Identification of perivitelline N-linked glycans as mediators of sperm-egg interaction in chickens

This study demonstrates that carbohydrates play an essential role in sperm-egg interactions in birds. Sperm-egg interaction was measured in vitro as the ability of spermatozoa to hydrolyse a small hole in the inner perivitelline layer, the equivalent of the mammalian zona pellucida. Preincubation with Triticum vulgaris lectin (WGA) and succinyl-WGA (S-WGA) at 10 microgram ml(-1) resulted in complete inhibition of sperm-egg interaction, whereas at the same concentration a range of other lectins (Canavalia ensiformis (Con A), Arachis hypogea (PNA), Ulex europaeus II (UEA II), Solanum tuberosum (STA), Tetragonolobus purpureas (LTA) and Pisum sativum (PSA)) were unable to inhibit sperm egg interaction significantly, although fluorescein-labelled derivatives of these lectins were found to stain the inner perivitelline layer. Significant inhibition of sperm-egg interaction was achieved by the addition of N-acetyl-D-glucosamine and fucoidin to the assay mixture; however, D-glucose, D-galactose, D-fucose and L-fucose had no significant effect on sperm-egg interaction. Pretreatment of the inner perivitelline layer with N-glycanase significantly reduced sperm-egg interaction, whereas treatment with O-glycanase had no effect. These results demonstrate that N-linked glycans play an essential role in sperm-egg interaction in chickens.

The effect of pH on the motility of spermatozoa from chicken, turkey and quail

At 40 degrees C in a NaCl-based buffer the motility of spermatoza from chicken, turkey and quail was inhibited at pH values below 7.8, 7.2 and 7.2, respectively.
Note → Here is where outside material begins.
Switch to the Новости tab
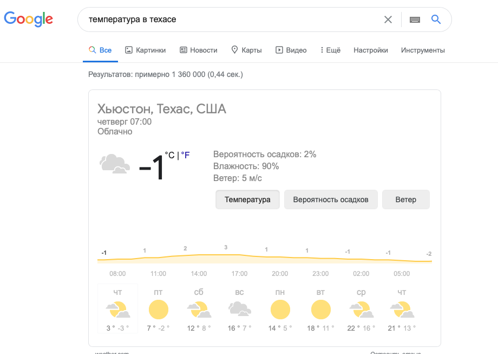This screenshot has width=498, height=354. coord(199,50)
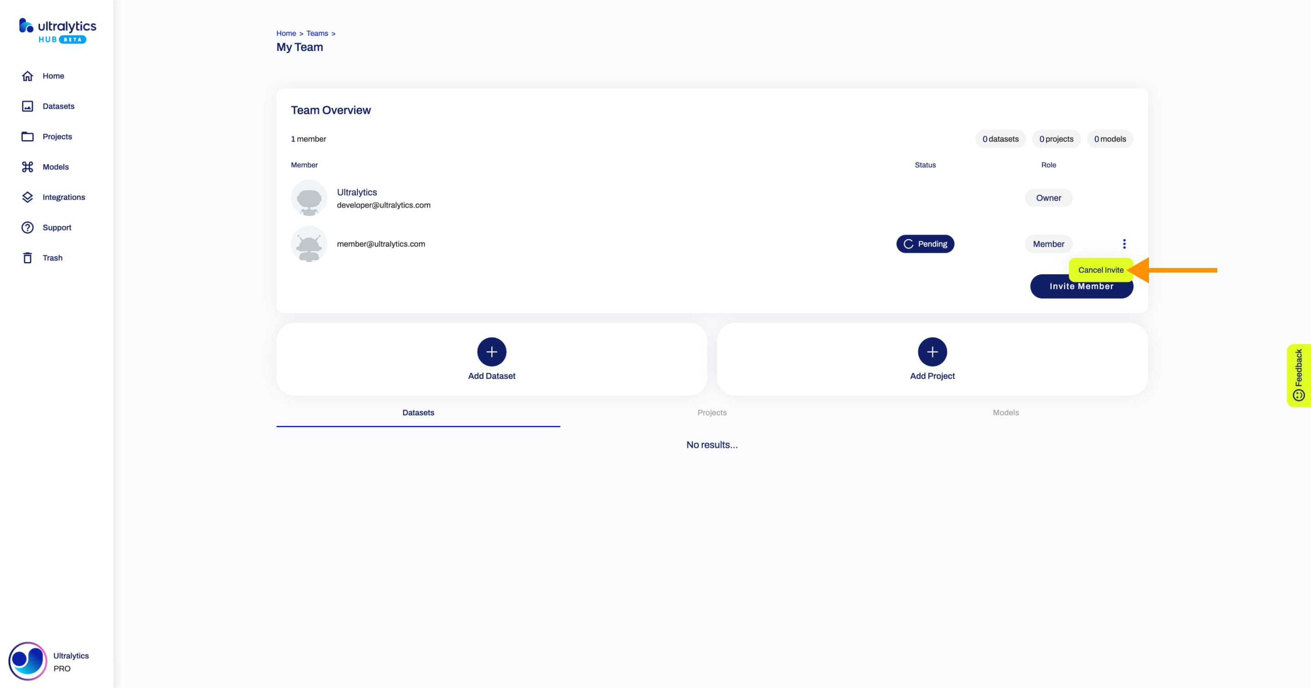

At these pH values the percentage motile and velocity of spermatoza were relatively low, but the motility became vigorous when the pH was raised by 0.2 units and increased even more following further alkalinization. Spermatozoa from all three species stored motionless at pH 6.0 for 3 h could be reactivated by dilution in an alkaline solution (pH 9.0). These findings support the hypothesis that a change in the environmental pH could be implicated in the suppression and stimulation of sperm motility during oviducal sperm storage and transport.
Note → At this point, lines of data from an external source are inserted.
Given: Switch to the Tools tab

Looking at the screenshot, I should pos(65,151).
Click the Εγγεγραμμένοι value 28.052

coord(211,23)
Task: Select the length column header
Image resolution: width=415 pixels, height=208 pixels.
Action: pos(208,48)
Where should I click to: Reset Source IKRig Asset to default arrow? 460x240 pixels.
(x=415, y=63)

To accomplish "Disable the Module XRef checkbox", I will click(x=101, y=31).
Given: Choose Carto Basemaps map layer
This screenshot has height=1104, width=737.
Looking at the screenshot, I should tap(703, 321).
Demonstration that the removal of sialic acid from the surface of chicken spermatozoa impedes their transvaginal migration

Staining of ejaculated chicken spermatozoa with lectin from FITC-conjugated Limulus polyphemus indicated a uniform distribution of terminal sialic acid residues on surface-associated glycoproteins throughout all regions of the spermatozoa. Treatment of spermatozoa with neuraminidase resulted in complete disappearance of this lectin affinity without any visible change in the viability of spermatozoa, as indicated by assessment in vitro of their motility, ATP content and ability to exclude eosin. Neuraminidase-treated spermatozoa were also severely limited in their ability to populate the uterovaginal sperm storage tubules after intravaginal insemination, although they were able to perform this function as well as untreated control spermatozoa after insemination directly into the uterovaginal region. These results demonstrate the presence of a mechanism that recognises sperm surface characteristics which inhibit transport of spermatozoa through the vagina of the chicken hen, but not the entry of spermatozoa into the sperm storage tubules. We hypothesize that cleavage of sperm surface sialic acid residues may increase antigenicity of spermatozoa in the vagina, resulting in their destruction by an immunologically-based sperm-selection mechanism.